Text section:

Once again, the General Assembly is considering legislating a scientific fact. Back in the 19th century, the General Assembly attempted to legislate the value of pi. Now, they’re giving another shot at trying to define when human life begins and, perhaps worse, compelling a woman’s doctor to endorse the General Assembly’s fiat. (See my prior blog entry on the subject here.) Rich Callahan, writing for the Associated Press, has an article entitled Abortion bill sets when life begins which discusses SB 172. The bill was heard in Senator Miller’s Committee on Health and Provider Services. No votes were taken after the hearing, but it might come up for a vote next week.
The bill requires a physician inform a pregnant woman that a fetus might feel pain, and also give notice to the patient in writing at least 18 hours before an abortion concerning the availability of adoptions, concerning physical risks to the woman in having an abortion, and stating that human physical life begins when a human ovum is fertilized by a human sperm.

Collected data:
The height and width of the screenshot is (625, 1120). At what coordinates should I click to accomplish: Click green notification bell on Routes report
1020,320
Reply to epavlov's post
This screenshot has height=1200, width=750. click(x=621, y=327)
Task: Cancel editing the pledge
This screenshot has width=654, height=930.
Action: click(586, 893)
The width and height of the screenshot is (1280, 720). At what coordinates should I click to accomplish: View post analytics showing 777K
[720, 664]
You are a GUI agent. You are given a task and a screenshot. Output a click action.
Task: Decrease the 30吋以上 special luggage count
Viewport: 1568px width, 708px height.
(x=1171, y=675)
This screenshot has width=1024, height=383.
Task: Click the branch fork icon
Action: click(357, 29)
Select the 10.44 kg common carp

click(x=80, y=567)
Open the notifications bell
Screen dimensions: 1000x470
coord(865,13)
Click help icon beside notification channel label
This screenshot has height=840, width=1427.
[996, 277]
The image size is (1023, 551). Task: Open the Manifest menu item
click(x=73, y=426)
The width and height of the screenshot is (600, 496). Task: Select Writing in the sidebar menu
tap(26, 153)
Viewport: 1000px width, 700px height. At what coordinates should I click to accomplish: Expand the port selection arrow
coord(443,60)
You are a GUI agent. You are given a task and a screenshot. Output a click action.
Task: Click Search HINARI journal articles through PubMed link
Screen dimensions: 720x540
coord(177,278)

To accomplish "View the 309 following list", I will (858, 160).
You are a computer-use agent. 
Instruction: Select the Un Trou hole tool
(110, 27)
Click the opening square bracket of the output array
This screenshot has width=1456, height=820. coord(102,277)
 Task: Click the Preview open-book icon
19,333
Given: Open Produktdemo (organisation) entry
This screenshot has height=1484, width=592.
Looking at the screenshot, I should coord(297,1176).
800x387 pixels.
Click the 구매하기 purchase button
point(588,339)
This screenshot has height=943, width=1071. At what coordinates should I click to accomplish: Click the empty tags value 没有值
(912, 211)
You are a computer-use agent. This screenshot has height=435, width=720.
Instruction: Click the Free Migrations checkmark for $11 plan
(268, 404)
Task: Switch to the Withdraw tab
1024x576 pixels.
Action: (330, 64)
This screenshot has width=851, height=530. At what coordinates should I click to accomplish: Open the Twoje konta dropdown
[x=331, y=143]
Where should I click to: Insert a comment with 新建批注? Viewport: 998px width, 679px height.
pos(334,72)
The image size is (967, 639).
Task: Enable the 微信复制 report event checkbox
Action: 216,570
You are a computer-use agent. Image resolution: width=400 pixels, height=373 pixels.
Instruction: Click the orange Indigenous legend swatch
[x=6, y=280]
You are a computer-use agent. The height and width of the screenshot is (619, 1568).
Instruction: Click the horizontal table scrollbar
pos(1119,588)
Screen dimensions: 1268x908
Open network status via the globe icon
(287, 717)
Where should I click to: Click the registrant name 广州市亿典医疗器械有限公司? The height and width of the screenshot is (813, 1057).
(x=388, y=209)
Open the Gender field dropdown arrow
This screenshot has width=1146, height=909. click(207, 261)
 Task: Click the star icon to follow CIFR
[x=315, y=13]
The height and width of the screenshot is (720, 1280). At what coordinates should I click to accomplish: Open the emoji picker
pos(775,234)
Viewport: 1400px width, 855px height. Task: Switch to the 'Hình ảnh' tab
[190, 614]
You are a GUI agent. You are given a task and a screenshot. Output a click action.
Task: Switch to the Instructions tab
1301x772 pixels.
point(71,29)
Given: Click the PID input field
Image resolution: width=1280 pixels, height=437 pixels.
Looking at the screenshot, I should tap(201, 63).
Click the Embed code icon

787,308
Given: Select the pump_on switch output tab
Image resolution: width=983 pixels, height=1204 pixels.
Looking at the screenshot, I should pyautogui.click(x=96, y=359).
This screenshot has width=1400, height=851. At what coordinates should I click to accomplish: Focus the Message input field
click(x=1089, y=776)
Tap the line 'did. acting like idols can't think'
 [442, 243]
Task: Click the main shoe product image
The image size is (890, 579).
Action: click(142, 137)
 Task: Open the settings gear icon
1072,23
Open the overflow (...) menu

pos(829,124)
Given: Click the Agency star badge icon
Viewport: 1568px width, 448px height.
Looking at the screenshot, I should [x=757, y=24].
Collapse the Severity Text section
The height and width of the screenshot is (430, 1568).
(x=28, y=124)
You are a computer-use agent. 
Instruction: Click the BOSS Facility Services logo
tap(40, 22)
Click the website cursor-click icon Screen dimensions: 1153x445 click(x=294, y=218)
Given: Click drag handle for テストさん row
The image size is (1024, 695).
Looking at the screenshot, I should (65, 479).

Task list:
(1) Write out the part of the blog post on the abortion bill that opens with the words containing "The bill requires" and closes with "a human sperm.", word for word.
(2) Extend the blog post on the abortion bill, picking up after its last sentence.
These items are separate material and have nothing to do with the blog post on the abortion bill.

Numbered answers:
(1)
The bill requires a physician inform a pregnant woman that a fetus might feel pain, and also give notice to the patient in writing at least 18 hours before an abortion concerning the availability of adoptions, concerning physical risks to the woman in having an abortion, and stating that human physical life begins when a human ovum is fertilized by a human sperm.

(2)
At the hearing, the bill drew criticism from at least two religious groups, Rev. Michael D. Mather of Broadway United Methodist Church and David Sklar and Linsdsey Mintz of the Jewish Community Relations Council:
[He] told the committee that not even fellow Methodists agree on when human life begins. As written, Mather said the legislation represents one religious viewpoint — the belief that human physical life commences when a sperm fertilizes an egg.
“I believe that what is matter of faith should not be a matter of law,” he told the panel.
David Sklar, an intern at the Jewish Community Relations Council, read a statement by the Indianapolis group that called the bill’s declaration that life begins at conception “blatantly indifferent” to diverse religious beliefs, including Jewish tradition.
“This bill establishes a particular religious opinion as legal fact, and sets a very dangerous precedent violating the separation of church and state,” said the statement by Lindsey Mintz, the group’s director of government affairs.
Technorati Tags: sb172-2007, abortion
Kenn Gividen says
If the test for rejecting legislation hinges on its agreement with religious views, then virtually all legislation — including taxation — should be rejected.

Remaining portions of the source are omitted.